I briefly mentioned Netflix’s new release – Tiny Pretty Things in Netflix Recommendations: Hits and Misses, but the word count prevented me from going into depth on just how many issues there were within this adaptation of Sona Charaipotra and Dhonielle Clayton’s novel. It’s set in the Archer School of Ballet and revolves around the scandalous and stressful lives of the students who go there. While the visuals are sleek and the actors are pretty, for a series with almost 500 pages of source material it’s remarkably shallow and slapdash in terms of how it all came together. In fact, it veers so wildly away from the contents of the book that almost all of what the two share are the title and a few character’s names. The show revolves around the fall of Cassie Shore and the mystery of who pushed her, an event that never took place in the books and based on that alone, it’s no surprise the rest of the series went careening off the rails.
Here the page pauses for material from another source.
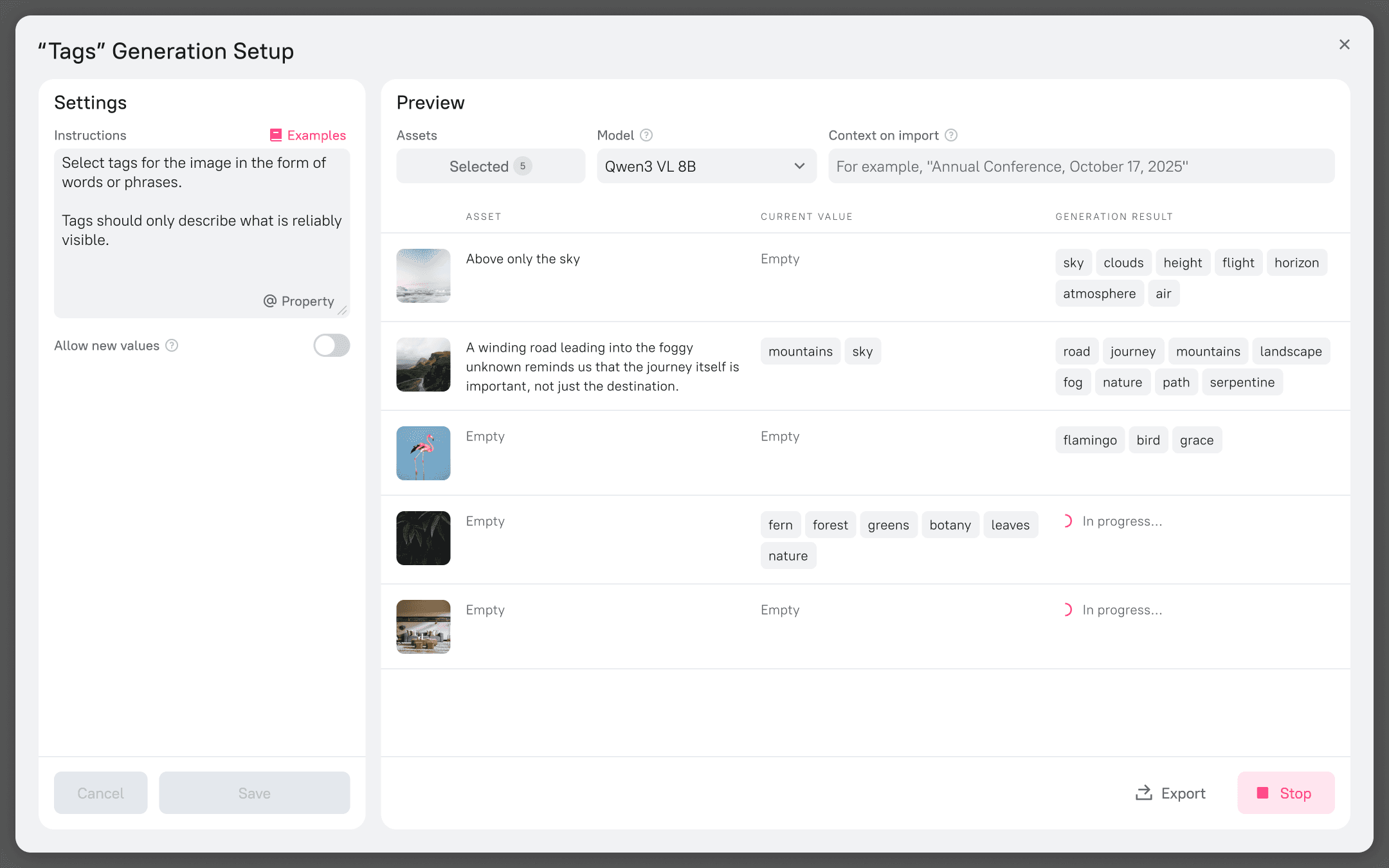Click the flamingo image thumbnail
This screenshot has height=868, width=1389.
(423, 453)
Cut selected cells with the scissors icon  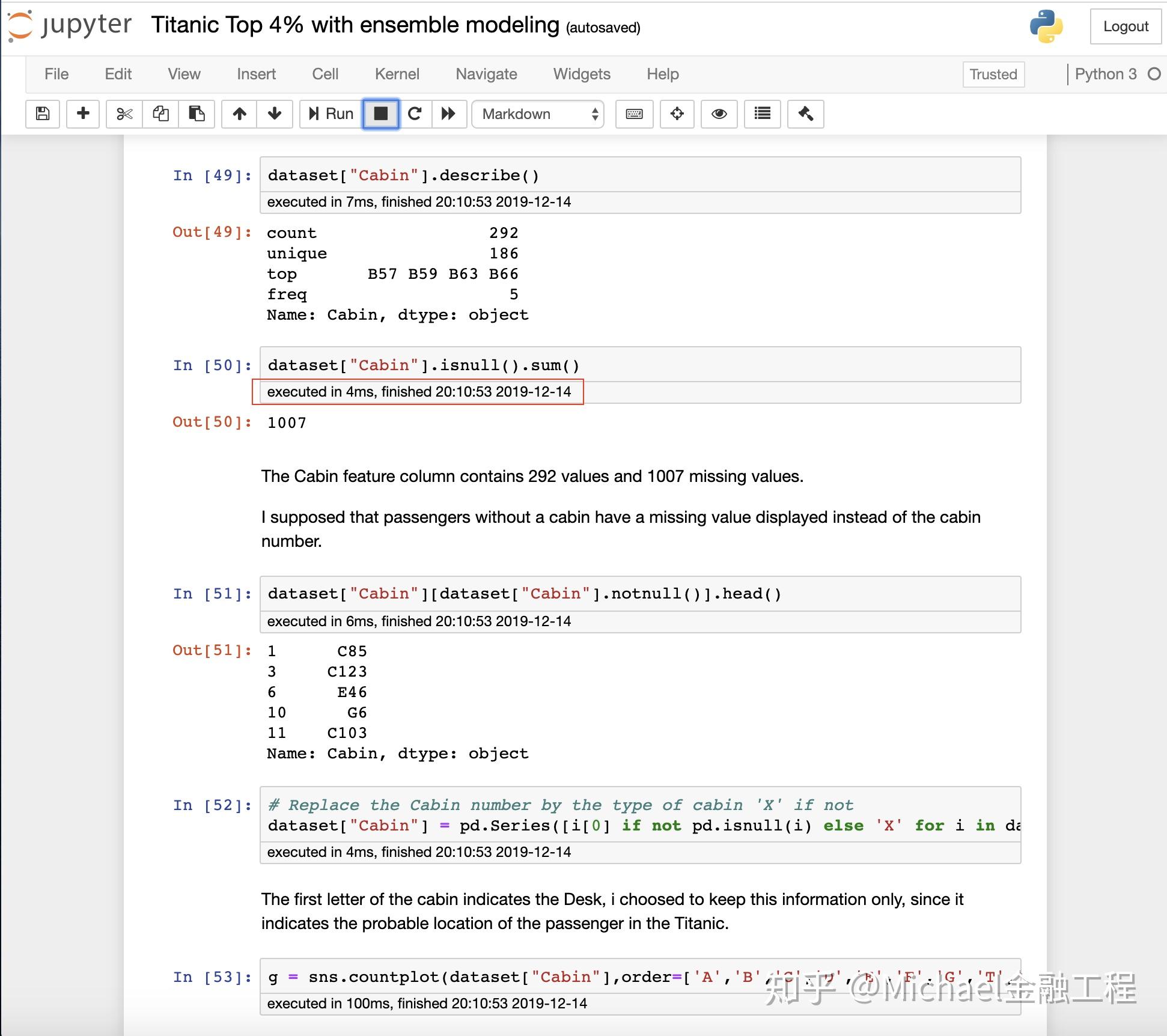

The trailer for the show features a young black woman, Neveah Stroyer as the main character – only to essentially relegate her to supporting cast from the second episode on. In the books Stroyer doesn’t exist, she replaces Giselle Stewart, and her happy family from the novel is removed in favor of a mother in prison and a wheelchair bound brother. It’s a racist trope and when paired with the lack of exploration of the police brutality angle they were clearly going for, it becomes even more insensitive. The trailer should have been honest from the start: Tiny Pretty Things is an ensemble piece – focusing on three girls Giselle (Neveah), Bette and June.
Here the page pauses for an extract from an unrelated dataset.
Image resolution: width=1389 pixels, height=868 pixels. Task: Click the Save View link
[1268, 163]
Madame Dubois – head of the Archer School of Ballet does some truly reprehensible things, I mean not to give it all away but she has no problem with the exploitation of her students, in any form. In episode nine a confrontation between her and June suggests a character arc is imminent and hints at Dubois’ own tragic past but by the next episode she’s back to her old tricks with worse behavior than ever. It’s only in the final minutes of the season finale that her past is revisited with a throwaway remark during a speech – but it’s too little too late to even begin atoning for everything she’s done. You can’t spend an entire season setting a character up as unforgivable only to try and do a U-turn in the last ten minutes.
This is one specific example of a general problem within the series; plots are picked up and put down at a moment’s notice. Relationships start and end at the drop of the hat, conflicts are started and resolved seemingly at the whim of the writers. We never root for the characters because they’re simply cardboard cutouts within the world of the plot. The hiring of dancers instead of actors pays off in the required scenes but it also means there’s no saving grace for the poor writing and execution throughout the show. It’s unrealistic and jarring and perhaps if the unnecessarily drawn out, explicit sex scenes that occur throughout each episode were cut we’d have a series that makes more sense. Whether you were a fan of the book hoping to see it done justice or just looking for a new show on Netflix to watch, this mess of a series is one to miss.